136 Diseases of the Liver, loc. cit.

The mucous membrane of the stomach, as might be supposed, is more or less ulcerated or in an advanced state of catarrh, and the gastric glands are affected by fatty degeneration.

The kidneys are affected in a similar manner to the liver; the epithelium is fatty and sometimes detached, and the same process is found to occur in the vessels and epithelium of the cortex.

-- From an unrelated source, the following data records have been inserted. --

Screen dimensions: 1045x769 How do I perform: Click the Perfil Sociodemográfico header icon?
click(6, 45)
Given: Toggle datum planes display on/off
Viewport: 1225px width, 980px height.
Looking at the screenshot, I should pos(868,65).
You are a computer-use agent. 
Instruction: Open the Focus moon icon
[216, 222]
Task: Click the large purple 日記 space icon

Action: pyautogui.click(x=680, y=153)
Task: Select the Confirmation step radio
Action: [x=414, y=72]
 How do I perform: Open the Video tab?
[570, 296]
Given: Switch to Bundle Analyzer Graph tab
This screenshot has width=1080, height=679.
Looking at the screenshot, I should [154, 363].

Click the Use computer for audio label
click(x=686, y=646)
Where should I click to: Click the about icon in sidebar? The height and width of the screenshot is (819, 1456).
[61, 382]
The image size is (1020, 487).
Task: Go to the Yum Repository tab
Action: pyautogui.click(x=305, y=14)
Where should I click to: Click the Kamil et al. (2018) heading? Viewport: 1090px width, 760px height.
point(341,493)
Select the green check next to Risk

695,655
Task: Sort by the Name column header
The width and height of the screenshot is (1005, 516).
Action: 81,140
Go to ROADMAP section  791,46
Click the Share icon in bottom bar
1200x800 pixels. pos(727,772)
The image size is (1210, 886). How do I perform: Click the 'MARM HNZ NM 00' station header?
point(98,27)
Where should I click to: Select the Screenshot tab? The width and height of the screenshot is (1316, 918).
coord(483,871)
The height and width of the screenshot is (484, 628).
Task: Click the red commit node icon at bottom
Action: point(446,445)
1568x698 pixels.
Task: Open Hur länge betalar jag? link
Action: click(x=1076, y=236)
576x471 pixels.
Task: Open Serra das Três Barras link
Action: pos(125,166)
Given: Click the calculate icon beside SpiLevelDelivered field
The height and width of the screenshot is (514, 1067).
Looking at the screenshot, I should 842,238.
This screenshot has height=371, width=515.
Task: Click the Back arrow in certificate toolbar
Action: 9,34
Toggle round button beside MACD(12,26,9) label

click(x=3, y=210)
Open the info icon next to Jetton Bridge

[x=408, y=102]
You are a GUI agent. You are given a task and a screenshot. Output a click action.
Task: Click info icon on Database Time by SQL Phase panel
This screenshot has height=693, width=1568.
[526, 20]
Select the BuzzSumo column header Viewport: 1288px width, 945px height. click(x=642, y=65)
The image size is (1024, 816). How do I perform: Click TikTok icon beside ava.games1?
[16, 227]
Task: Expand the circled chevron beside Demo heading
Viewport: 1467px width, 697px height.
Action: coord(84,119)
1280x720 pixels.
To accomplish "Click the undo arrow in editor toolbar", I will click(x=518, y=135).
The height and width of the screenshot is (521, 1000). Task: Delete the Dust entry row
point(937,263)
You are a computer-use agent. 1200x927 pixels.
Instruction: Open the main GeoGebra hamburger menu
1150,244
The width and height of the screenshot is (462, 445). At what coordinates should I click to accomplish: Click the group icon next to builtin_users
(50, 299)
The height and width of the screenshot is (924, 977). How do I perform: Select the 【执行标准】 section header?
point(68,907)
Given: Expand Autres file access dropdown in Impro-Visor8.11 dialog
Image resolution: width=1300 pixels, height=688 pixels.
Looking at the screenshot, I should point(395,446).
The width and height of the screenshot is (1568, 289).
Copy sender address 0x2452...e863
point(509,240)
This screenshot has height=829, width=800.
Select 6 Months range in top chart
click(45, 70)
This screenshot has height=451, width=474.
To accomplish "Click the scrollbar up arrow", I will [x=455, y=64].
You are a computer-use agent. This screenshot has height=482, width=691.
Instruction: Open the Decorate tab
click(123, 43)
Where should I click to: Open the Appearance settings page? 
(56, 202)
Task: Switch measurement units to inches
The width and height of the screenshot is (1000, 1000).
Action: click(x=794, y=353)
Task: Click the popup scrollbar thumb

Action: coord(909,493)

SYMPTOMS.—Not only in the morbid anatomy, but in the symptoms, do we find that a very remarkable resemblance exists between acute yellow atrophy and phosphorus-poisoning. As phosphorus is usually swallowed in bulk, some hours may elapse before the local symptoms begin, for the contents of the stomach and the tough mucus lining the mucous membrane may, and usually do, prevent immediate contact of the poison with the mucous membrane. When the stomach is entirely empty the symptoms may begin in an hour or two. The symptoms produced may be arranged in two groups—those due to the local irritation excited by the poison; those due to its systemic impression. In the first group belong burning in the gullet, pain, nausea, and vomiting. According to Lewin,137 who has collected a number of cases for analysis, vomiting occurs in 26 out of 32 instances of poisoning. Some hours—often, indeed, three or four days—then elapse before the systemic symptoms begin. Vomiting, which was for the time being suspended, occurs again, and instead of the mere contents of the stomach, containing more or less phosphorus, blood, somewhat changed by the gastric juice—chocolate-colored or as coffee-grounds—appears in the vomited matters. The evacuations from the bowels may at first, as the contents of the stomach, appear phosphorescent, and afterward exhibit the appearances due to the presence in them of altered blood. At this time, if the liver be examined it will be found somewhat enlarged and tender to pressure, and on or about the third day jaundice appears; but it should not be overlooked that jaundice, as Bamberger138 has shown, may be postponed to the second or third week after the phosphorus has been taken.

137 Virchow's Archiv für path. Anat., etc., Band xxi. p. 514 et seq.